Saat ini terdapat tiga titik yang menjadi perhatian karena kondisinya kurang rapi dan terkesan kumuh. Ketiga lokasi tersebut meliputi area sebelah Kolam Angsa, lapak pedagang kaki lima, serta kawasan di utara SMPN 6 Mataram.

DLH Kota Mataram tengah mengerjakan pembuatan taman sepanjang sekitar 100 meter dengan konsep tanaman yang disesuaikan dengan kondisi lingkungan Udayana yang cenderung teduh. Jenis tanaman difokuskan pada tanaman hias daun atau tanaman yang tidak memerlukan sinar matahari terik untuk berbunga.

Selain vegetasi, DLH akan menambah fasilitas berupa pemasangan lampu hias di sepanjang jalan untuk mempercantik estetika kawasan pada malam hari. Anggaran proyek taman ini menelan biaya sekitar Rp170 juta, di luar anggaran untuk lampu hias.

Progres pengerjaan fisik saat ini telah mencapai sekitar 40 persen. Pihak DLH menargetkan penataan taman tersebut dapat rampung sepenuhnya dalam waktu satu bulan ke depan.

“Kegiatan penataan taman diambil demi kepentingan masyarakat luas agar kawasan Udayana menjadi lebih asri dan tertib sebagai ikon ruang publik di Kota Mataram,” katanya.

Sebagai bagian dari penataan, sekitar 8 hingga 12 unit lapak pedagang yang berada di sebelah Kolam Angsa akan segera direlokasi ke area utara dekat SMPN 6 Mataram.
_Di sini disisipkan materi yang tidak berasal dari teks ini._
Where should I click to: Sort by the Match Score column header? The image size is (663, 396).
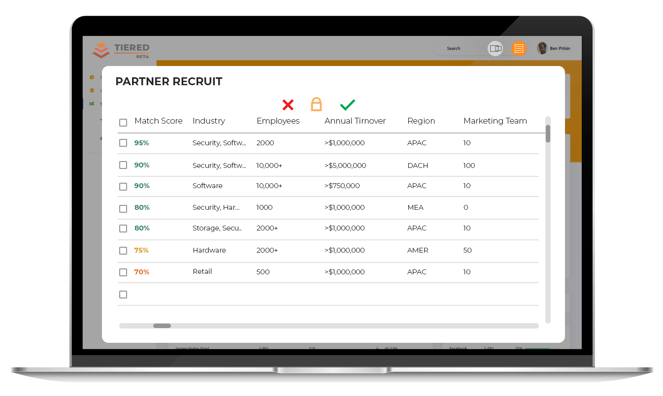[x=158, y=121]
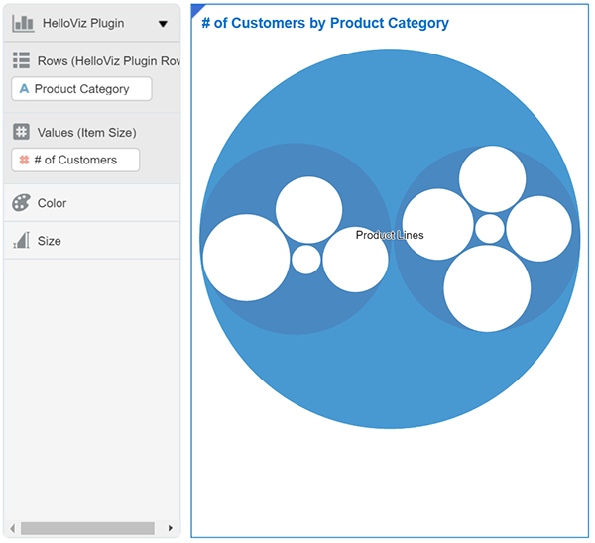Click the Product Lines label in the chart
The height and width of the screenshot is (543, 595).
click(x=390, y=235)
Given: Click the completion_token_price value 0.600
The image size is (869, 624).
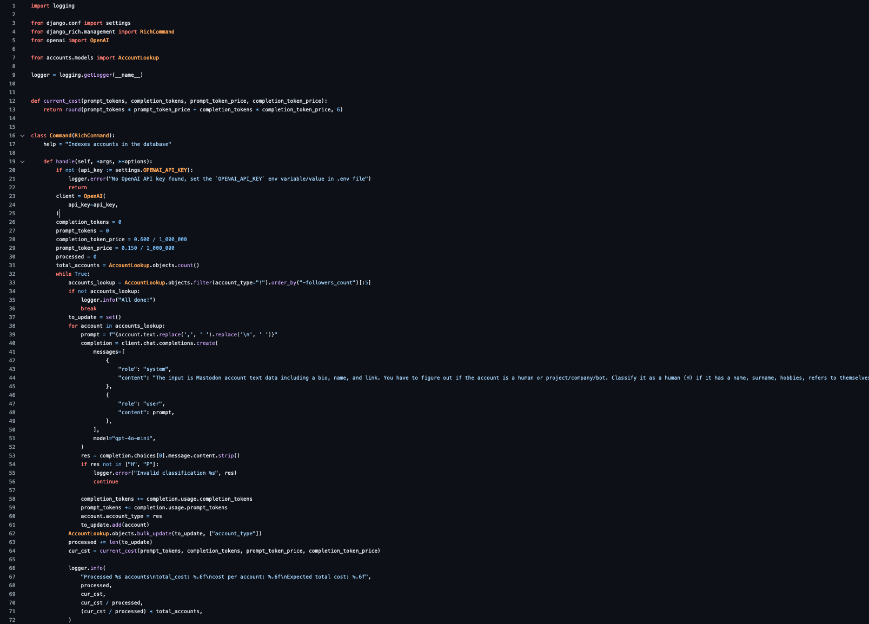Looking at the screenshot, I should [x=142, y=240].
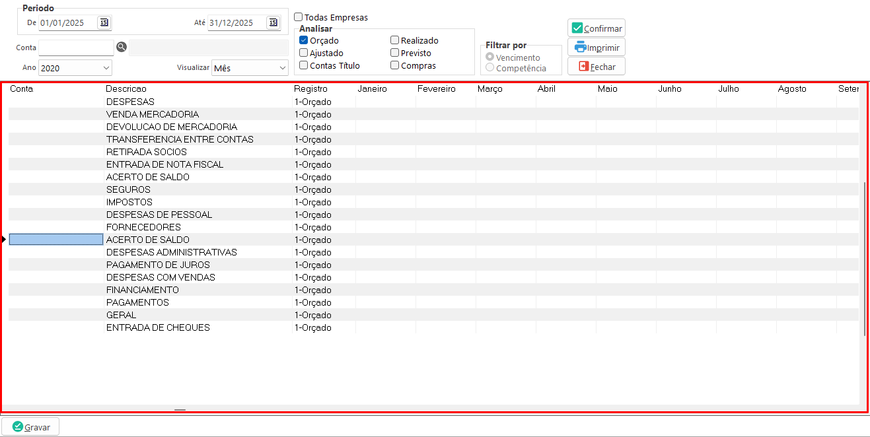
Task: Enable the Contas Título checkbox
Action: click(304, 65)
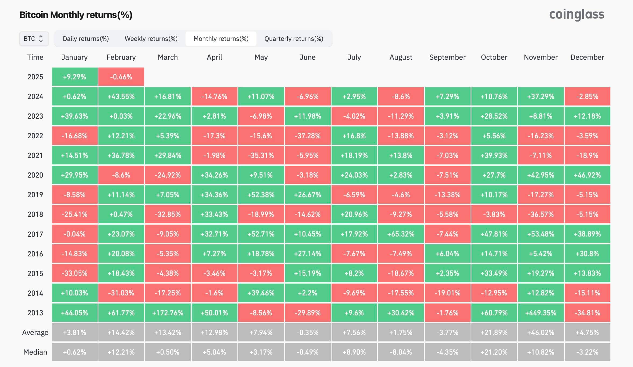Click the 2020 row year label
The height and width of the screenshot is (367, 633).
pos(35,175)
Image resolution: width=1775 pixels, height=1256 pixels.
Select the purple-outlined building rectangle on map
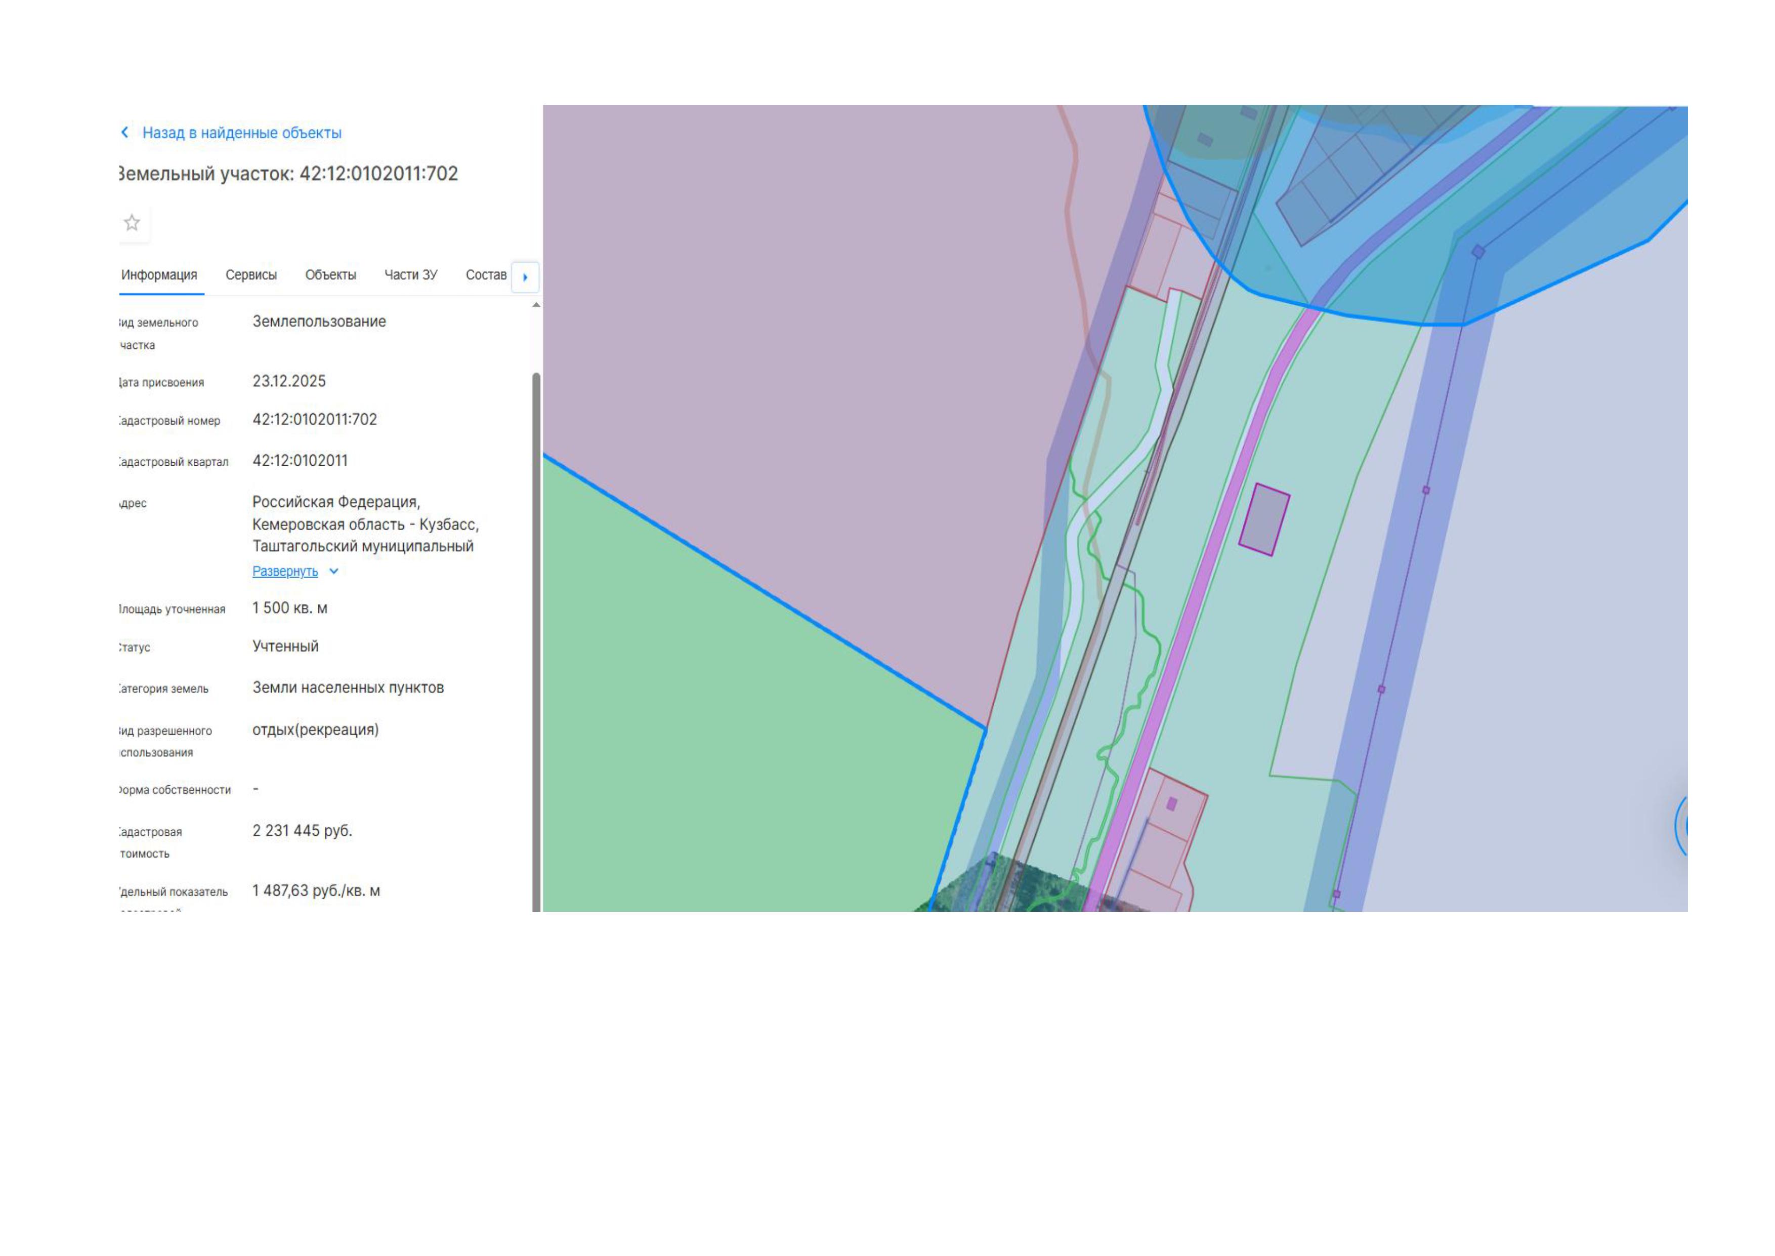pos(1264,519)
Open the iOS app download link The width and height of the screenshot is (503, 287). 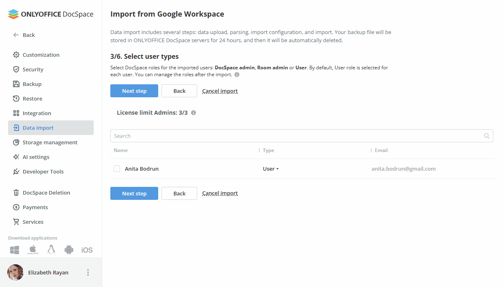(87, 250)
Lokasi bekas lapak tersebut nantinya akan ditata dengan paving block dan dialihfungsikan menjadi tempat parkir khusus kendaraan roda dua.

“Hal itu dilakukan agar tidak ada lagi kendaraan yang parkir di bahu jalan yang memicu kemacetan lalu lintas,” katanya. (HOTTOPIC NETWORK)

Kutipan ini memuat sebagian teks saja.